-- TEXTE FOURNI --
⟨

Le volet militaire reste cependant intéressant, avec un système d’armées regroupant une à plusieurs unités qui adopteront une formation définie. Le combat se déroule de manière automatique et sur plusieurs tours, avec une fenêtre de résolution optionnelle sous forme de cinématique bien réalisée. En cas de besoin, il est possible de renforcer les troupes avec des unités supplémentaires pour faire basculer les pronostics en notre faveur. N’appréciant par les combats tactiques sur les 4x, sauf ceux de Old World, cette formule semi-passive me plaît. Une note positive concernant le système de déclaration de guerre, dans lequel on choisit un objectif à atteindre en un nombre de tours défini.

Capture d’une ville précise, simples représailles visant à un affaiblissement, annihilation complète de l’ennemi, différents plans que la nation adverse cherchera à déjouer. Je trouve l’idée excellente. Tout comme la mécanique de siège. Une ville fortifiée nécessite des outils de siège et une attaque en amont des défenses pour permettre son invasion. Je suis en revanche moins séduit par la gestion fastidieuse des armées, qui nécessitent une micro-gestion supplémentaire et un gaspillage de tours, notamment pour créer ou défaire des formations depuis ou vers la réserve.
Pas de commentaire particulier sur les autres mécaniques du jeu, qui tournent grosso modo autour de l’optimisation. La religion fait bien le travail, avec la création régulière de versets qui octroient des bonus aléatoires au choix, tout comme le système de personnages illustres à attribuer aux différents postes du gouvernement, variable lui aussi, pour bénéficier de bonus supplémentaires et tout aussi sujets au hasard. On lorgne ici près de la salade de chiffres. Des +1 par ici, des +5% par là, qui affluent en pagaille via différentes mécaniques secondaires.

⟩

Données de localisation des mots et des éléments
⟨

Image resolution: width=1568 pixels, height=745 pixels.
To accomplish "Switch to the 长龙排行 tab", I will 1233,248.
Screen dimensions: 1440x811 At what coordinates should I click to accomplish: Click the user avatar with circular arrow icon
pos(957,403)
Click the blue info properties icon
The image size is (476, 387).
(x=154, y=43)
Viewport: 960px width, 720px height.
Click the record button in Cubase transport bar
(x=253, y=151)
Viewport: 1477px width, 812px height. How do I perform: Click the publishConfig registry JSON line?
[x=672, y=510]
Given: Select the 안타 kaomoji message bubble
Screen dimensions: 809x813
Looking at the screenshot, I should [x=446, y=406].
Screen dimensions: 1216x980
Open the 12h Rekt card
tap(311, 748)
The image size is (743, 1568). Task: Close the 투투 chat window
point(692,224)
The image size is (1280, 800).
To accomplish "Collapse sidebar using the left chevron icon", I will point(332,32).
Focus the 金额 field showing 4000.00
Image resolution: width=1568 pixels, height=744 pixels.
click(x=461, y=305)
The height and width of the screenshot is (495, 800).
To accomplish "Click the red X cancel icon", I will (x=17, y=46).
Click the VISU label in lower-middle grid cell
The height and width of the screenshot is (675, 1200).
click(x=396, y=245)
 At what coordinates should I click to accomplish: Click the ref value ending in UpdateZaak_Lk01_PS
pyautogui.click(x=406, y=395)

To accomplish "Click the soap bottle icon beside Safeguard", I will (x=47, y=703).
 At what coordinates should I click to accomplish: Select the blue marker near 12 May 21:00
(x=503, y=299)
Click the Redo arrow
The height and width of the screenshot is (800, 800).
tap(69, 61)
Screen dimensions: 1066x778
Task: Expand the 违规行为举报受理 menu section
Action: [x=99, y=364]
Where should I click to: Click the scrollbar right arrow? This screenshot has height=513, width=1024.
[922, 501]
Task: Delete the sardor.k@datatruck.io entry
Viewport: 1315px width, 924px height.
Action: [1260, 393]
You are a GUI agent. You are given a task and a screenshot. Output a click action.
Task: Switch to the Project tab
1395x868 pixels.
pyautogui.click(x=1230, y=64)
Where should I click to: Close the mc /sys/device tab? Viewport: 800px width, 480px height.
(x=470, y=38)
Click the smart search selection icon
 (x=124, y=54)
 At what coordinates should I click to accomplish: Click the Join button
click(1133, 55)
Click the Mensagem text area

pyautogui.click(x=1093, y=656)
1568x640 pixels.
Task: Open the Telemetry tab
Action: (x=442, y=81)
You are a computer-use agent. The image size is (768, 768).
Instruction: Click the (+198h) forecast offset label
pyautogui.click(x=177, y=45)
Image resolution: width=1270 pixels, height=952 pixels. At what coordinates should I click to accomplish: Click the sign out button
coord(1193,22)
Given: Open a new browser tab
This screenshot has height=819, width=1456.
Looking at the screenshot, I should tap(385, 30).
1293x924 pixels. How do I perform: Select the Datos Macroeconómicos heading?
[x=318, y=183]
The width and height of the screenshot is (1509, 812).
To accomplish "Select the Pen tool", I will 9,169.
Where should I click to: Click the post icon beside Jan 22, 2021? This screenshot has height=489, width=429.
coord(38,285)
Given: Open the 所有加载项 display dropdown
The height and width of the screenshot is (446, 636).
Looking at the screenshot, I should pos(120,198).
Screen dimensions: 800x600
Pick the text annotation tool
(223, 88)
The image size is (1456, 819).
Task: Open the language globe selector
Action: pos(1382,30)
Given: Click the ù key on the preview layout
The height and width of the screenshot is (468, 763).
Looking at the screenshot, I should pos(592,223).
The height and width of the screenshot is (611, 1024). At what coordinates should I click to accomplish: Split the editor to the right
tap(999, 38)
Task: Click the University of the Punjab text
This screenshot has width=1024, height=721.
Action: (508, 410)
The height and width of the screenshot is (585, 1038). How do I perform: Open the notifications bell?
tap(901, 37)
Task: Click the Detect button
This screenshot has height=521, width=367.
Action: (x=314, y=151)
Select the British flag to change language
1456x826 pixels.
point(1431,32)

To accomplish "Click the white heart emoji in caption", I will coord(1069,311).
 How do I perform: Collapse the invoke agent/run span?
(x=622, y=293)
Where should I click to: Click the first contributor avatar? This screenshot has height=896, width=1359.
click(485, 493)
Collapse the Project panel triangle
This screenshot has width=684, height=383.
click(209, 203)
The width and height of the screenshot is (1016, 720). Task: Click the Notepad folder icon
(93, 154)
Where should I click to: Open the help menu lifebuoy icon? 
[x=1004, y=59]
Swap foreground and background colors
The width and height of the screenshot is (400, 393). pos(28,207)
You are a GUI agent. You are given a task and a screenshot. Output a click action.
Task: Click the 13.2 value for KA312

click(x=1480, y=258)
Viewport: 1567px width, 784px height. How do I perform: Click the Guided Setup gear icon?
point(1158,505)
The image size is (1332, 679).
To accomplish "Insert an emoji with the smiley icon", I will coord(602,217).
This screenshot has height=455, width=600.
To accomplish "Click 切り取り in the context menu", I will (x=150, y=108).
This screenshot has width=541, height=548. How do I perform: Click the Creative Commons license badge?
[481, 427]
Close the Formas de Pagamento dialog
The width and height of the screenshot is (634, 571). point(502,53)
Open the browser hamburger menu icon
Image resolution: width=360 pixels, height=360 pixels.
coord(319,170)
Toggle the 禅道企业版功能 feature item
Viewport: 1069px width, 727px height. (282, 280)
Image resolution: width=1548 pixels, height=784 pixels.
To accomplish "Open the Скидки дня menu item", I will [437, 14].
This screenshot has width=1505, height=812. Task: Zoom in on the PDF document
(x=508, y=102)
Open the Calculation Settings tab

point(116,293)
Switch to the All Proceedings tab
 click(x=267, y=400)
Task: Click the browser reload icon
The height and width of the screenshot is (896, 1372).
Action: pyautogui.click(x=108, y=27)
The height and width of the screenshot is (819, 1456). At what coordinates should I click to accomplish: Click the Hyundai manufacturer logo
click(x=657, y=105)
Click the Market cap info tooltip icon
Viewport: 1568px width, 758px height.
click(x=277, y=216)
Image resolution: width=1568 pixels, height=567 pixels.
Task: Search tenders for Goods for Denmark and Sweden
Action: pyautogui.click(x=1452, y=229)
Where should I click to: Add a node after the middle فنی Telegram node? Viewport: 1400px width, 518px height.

⟩

-- CONSIGNE 1 --
Dans les enregistrements, reprenez la partie qui s'ouvre sur la ligne contenant « will (x=47, y=703). » et se ferme sur la ligne contenant « Looking at the screenshot, I should tap(385, 30). ». Remplacez-y « Viewport » par « Display area » sans rien modifier d'autre.
-- CONSIGNE 2 --
Poursuivez le texte sur le jeu de stratégie 4X à partir de sa dernière phrase.
Le texte et les enregistrements proviennent de sources distinctes.

-- RÉSULTAT 1 --
To accomplish "Click the soap bottle icon beside Safeguard", I will (x=47, y=703).
 At what coordinates should I click to accomplish: Select the blue marker near 12 May 21:00
(x=503, y=299)
Click the Redo arrow
The height and width of the screenshot is (800, 800).
tap(69, 61)
Screen dimensions: 1066x778
Task: Expand the 违规行为举报受理 menu section
Action: [x=99, y=364]
Where should I click to: Click the scrollbar right arrow? This screenshot has height=513, width=1024.
[922, 501]
Task: Delete the sardor.k@datatruck.io entry
Display area: 1315px width, 924px height.
Action: [1260, 393]
You are a GUI agent. You are given a task and a screenshot. Output a click action.
Task: Switch to the Project tab
1395x868 pixels.
pyautogui.click(x=1230, y=64)
Where should I click to: Close the mc /sys/device tab? Display area: 800px width, 480px height.
(x=470, y=38)
Click the smart search selection icon
 (x=124, y=54)
 At what coordinates should I click to accomplish: Click the Join button
click(1133, 55)
Click the Mensagem text area

pyautogui.click(x=1093, y=656)
1568x640 pixels.
Task: Open the Telemetry tab
Action: (x=442, y=81)
You are a computer-use agent. The image size is (768, 768).
Instruction: Click the (+198h) forecast offset label
pyautogui.click(x=177, y=45)
Image resolution: width=1270 pixels, height=952 pixels. At what coordinates should I click to accomplish: Click the sign out button
coord(1193,22)
Given: Open a new browser tab
This screenshot has height=819, width=1456.
Looking at the screenshot, I should tap(385, 30).

-- RÉSULTAT 2 --
Le jeu me fait penser en ce sens à Humankind, que je n’ai pas aimé pour cette raison. Enfin, le jeu fournit sont lot de statistiques intéressantes qui vont de pair avec le besoin d’optimisation ainsi qu’une encyclopédie détaillée et fort pratique pour apprendre les rouages ou rafraîchir sa mémoire. Un très bon point.
Malheureusement, aussi magnifique soit-il, ARA est une déception. Au-delà de n’avoir aucune appétence pour l’enrobage visuel, surtout quand l’optimisation n’est pas au rendez-vous, je n’adhère pas à sa micro-gestion pointilleuse qui noie le joueur de chiffres et manipulations fastidieuses et déséquilibre selon moi l’expérience au détriment du plaisir d’expansion ou des autres pans de jeu.

À trop gérer dans le détail, on se trouve paradoxalement détaché de notre rôle de dirigeant, à naviguer de fenêtres en fenêtres pour le moindre outil, la moindre amélioration, avec toujours en tête cette course aux points capable de nous éjecter de la partie.
Ce qui fait un bon 4x selon moi, c’est un équilibre alliant profondeur et simplicité. Un jeu confortable et aux mécaniques épurées qui donnent envie de jouer un tour de plus sans sacrifier les possibilités stratégiques. Ce n’est malheureusement pas le cas de Ara: History Untold, qui fait selon moi tout l’inverse.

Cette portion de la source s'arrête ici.